Morning Security Brief: Hurricane Isaac, Detect-to-Protect, Gun Purchases Study, and More
Hurricane Isaac projected to make landfall Tuesday. New bioagent detection system undergoes trial in Boston. Ten percent of guns used in crimes in Chicago came from two suburban gun shops. And more.
►The National Hurricane Center predicts Hurricane Isaac will grow to a Category 2 hurricane as it passes over warm air in the Gulf of Mexico, follow the track of Hurricane Katrina, and make landfall near New Orleans on Tuesday. A Category 2 has winds between 96 and 100 mph and a strong storm surge. “Oil companies began evacuating workers and cutting production at Gulf offshore rigs in Isaac's projected path,” CBS News reports.
►DHS plans to use aerosol release of dead bacteria in the Boston subway to test new sensors developed to detect a biological attack . “After the subway stations close, S&T scientists will spray small quantities of killed Bacillus subtilis in the subway tunnels," Homeland Security News Wire reports. The bacteria is non-toxic for humans, animals, and plants. The sensors are the latest part of DHS’s Detect-to-Protect program. Earlier this year inert gases were released to track airflow in the subway to determine where to install the sensors.
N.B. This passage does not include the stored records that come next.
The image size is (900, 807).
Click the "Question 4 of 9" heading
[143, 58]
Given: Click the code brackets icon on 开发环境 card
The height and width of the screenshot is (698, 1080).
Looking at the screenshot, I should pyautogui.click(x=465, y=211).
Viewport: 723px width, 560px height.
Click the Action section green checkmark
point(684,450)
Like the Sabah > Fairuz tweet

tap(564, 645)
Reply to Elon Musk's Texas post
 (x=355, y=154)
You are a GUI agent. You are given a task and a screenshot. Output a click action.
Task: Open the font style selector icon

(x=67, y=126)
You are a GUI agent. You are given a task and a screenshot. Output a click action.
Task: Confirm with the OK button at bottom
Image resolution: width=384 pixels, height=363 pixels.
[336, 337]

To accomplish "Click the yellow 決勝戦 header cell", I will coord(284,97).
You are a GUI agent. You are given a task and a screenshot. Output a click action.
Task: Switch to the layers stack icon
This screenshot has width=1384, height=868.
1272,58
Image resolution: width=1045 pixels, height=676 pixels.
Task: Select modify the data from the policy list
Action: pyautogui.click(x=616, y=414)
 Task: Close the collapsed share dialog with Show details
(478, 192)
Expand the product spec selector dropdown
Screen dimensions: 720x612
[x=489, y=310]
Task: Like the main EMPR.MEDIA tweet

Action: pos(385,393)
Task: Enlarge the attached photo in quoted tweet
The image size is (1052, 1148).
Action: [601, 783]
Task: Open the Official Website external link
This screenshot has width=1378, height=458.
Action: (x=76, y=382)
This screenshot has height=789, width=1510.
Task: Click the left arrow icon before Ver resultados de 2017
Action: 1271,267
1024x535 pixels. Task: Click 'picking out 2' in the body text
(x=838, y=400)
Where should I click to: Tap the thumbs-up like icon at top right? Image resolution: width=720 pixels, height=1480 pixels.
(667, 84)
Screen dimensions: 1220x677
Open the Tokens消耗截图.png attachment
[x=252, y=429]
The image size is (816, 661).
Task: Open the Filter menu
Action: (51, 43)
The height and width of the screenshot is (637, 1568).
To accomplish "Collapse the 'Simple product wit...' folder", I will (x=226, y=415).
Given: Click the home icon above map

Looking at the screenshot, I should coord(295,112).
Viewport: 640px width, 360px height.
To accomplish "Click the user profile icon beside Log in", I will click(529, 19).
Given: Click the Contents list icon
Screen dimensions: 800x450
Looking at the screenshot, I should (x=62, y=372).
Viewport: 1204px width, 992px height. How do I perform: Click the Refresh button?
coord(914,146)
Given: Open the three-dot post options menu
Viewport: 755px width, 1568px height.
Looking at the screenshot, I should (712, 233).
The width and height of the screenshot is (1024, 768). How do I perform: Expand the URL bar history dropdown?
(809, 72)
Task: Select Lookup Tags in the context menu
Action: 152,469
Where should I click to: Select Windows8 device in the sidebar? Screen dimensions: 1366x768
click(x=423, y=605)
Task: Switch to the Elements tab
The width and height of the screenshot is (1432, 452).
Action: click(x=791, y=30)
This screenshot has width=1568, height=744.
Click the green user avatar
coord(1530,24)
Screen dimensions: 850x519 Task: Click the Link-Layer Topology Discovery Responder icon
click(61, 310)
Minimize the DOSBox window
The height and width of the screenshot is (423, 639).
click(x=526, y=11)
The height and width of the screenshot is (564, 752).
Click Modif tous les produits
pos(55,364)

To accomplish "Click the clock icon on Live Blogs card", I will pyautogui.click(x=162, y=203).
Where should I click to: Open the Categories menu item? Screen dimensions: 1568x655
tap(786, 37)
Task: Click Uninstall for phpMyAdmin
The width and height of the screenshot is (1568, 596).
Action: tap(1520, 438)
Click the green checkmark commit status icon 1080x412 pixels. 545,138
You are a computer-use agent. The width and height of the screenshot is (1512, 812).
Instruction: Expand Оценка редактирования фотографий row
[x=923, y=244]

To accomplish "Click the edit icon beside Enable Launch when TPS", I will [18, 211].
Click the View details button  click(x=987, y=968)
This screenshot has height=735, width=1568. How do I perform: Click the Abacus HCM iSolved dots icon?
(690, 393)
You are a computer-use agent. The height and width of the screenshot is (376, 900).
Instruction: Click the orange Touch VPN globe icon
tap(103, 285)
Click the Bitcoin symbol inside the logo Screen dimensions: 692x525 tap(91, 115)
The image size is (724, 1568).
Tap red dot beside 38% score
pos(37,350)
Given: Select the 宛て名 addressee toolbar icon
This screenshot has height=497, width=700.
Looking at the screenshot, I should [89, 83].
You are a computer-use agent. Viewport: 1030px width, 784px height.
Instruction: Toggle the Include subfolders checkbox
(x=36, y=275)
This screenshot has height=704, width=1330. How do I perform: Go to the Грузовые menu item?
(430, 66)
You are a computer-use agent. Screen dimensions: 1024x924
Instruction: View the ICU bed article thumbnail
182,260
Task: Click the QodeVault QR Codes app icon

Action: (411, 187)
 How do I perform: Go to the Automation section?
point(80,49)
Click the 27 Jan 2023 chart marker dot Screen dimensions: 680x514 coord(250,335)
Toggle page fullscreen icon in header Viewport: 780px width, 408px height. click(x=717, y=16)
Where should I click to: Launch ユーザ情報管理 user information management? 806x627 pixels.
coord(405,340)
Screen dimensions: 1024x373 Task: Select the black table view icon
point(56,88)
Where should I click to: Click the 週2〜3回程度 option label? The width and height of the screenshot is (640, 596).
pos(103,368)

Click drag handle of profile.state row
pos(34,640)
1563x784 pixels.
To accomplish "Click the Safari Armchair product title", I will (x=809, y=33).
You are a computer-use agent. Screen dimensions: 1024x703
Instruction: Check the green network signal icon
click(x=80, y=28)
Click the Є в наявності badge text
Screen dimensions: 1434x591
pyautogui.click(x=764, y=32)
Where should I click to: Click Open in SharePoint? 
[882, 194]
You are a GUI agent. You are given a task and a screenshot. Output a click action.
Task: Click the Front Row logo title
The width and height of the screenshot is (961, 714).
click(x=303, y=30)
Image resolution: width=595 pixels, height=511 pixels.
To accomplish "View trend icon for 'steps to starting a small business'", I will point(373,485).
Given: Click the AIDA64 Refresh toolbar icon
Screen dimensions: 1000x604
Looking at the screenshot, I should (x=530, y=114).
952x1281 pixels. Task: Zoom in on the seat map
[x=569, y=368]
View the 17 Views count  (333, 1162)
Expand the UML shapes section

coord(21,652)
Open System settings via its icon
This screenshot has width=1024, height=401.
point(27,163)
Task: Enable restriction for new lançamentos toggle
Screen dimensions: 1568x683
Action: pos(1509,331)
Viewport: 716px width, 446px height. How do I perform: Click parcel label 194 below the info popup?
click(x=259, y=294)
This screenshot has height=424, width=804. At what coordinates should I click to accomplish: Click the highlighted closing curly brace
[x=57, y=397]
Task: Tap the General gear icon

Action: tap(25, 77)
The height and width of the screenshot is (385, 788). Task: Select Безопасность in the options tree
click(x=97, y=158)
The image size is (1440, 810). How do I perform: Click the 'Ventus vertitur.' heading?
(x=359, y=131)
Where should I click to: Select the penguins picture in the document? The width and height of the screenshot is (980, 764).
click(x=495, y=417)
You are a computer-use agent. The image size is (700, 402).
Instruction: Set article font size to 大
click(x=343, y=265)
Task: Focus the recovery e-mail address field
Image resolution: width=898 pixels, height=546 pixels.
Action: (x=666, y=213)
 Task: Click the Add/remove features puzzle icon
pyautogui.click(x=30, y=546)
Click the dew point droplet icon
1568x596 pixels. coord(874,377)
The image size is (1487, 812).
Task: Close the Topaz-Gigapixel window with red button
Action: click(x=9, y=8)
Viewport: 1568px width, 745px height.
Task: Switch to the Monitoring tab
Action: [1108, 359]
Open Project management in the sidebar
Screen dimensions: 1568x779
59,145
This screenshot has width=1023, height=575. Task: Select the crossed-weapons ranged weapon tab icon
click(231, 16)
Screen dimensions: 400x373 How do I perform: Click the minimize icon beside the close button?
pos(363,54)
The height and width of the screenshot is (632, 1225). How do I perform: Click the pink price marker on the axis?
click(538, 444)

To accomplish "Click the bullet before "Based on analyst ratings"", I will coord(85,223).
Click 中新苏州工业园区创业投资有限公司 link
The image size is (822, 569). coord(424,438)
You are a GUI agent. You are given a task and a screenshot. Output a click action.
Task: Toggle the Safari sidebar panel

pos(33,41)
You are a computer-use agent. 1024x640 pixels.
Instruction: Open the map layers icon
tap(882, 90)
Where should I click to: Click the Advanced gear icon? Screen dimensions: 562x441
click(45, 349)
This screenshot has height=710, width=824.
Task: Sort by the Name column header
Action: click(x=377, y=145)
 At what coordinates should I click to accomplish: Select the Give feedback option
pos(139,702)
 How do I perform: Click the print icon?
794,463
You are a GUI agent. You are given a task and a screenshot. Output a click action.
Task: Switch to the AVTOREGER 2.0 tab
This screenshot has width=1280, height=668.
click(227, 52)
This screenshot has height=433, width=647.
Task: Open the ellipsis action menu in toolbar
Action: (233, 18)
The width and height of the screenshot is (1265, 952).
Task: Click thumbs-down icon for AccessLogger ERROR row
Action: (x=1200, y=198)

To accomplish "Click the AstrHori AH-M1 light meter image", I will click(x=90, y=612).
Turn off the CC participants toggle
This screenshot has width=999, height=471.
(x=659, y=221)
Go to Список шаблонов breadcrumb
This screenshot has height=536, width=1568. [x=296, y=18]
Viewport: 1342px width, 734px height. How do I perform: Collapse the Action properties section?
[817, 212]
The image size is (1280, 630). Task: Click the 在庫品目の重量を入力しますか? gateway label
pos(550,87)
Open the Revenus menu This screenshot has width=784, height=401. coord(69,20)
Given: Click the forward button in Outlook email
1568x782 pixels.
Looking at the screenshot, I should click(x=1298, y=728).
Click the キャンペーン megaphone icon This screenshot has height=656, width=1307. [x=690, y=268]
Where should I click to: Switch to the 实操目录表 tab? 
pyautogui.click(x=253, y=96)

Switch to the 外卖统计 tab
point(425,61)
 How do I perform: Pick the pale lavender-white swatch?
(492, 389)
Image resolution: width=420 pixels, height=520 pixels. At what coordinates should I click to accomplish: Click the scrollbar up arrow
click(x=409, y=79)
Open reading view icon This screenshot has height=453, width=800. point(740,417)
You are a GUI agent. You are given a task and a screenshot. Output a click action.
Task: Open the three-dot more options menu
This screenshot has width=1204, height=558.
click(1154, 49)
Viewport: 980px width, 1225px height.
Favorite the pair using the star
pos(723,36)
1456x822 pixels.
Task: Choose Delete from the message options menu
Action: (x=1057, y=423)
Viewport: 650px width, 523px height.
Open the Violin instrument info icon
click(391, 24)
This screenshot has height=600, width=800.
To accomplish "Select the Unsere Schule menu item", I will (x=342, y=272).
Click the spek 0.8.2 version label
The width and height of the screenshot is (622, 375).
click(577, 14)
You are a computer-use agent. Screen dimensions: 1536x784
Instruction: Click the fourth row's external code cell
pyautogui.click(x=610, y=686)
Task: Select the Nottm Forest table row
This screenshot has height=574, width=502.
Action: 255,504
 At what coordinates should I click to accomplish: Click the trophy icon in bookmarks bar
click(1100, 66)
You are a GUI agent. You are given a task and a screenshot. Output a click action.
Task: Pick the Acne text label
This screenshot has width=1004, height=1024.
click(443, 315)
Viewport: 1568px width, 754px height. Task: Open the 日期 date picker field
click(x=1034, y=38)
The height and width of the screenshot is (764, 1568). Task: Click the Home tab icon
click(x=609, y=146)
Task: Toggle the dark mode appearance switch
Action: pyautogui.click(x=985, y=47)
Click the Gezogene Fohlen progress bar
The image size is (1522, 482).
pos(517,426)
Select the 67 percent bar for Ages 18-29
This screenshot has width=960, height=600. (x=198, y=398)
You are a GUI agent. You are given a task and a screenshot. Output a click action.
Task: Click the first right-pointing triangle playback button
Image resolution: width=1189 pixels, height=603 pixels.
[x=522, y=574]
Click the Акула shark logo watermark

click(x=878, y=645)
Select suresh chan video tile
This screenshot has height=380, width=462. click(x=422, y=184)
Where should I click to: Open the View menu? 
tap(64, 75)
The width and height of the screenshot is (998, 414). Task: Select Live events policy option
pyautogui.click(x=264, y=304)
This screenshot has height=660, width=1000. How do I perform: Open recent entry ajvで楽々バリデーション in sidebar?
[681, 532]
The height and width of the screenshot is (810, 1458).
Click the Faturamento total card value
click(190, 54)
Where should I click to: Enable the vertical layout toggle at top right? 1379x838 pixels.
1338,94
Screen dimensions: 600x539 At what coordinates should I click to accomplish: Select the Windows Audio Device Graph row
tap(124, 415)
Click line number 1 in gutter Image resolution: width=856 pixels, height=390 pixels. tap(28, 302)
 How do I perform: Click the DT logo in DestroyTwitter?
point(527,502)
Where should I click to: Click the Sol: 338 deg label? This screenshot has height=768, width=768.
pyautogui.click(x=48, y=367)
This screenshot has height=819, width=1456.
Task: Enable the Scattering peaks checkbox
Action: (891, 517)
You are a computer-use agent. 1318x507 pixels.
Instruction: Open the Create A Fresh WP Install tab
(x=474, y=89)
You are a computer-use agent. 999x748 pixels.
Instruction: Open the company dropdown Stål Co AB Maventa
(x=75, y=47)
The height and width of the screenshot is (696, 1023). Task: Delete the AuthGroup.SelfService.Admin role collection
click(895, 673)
►Suburban gun shops are the main source of guns used in crimes in the city of Chicago , according to a new study by the University of Chicago Crime Lab. “The study covers 17,230 guns the ATF successfully traced after they were recovered in Chicago,” reports the Chicago Tribune. However, many guns can’t be traced because of their age or “other factors.” The research also found that two gun stores were responsible for selling more than 10 percent of guns recovered by police. The second largest source was across state lines in Lake County, Indiana. “The numbers don’t mean gun stores are violating any rules, as guns are often stolen from their legal owners or bought legally by ‘straw purchasers’ who pass them to criminals who would be prohibited from buying firearms,” the Tribune reports.
►In other news, Australian authorities reopen a 30-year-old terrorism case hoping that new technology will provide new leads. ♦ The Manhattan VA hospital opens an all female emergency room as part of an effort to treat women for PTSD and victims of military sexual trauma. ♦ And a 7.3 earthquake off the coast of El Salvador early Monday morning, triggers a tsunami warning. No damages to structures or injuries have been reported.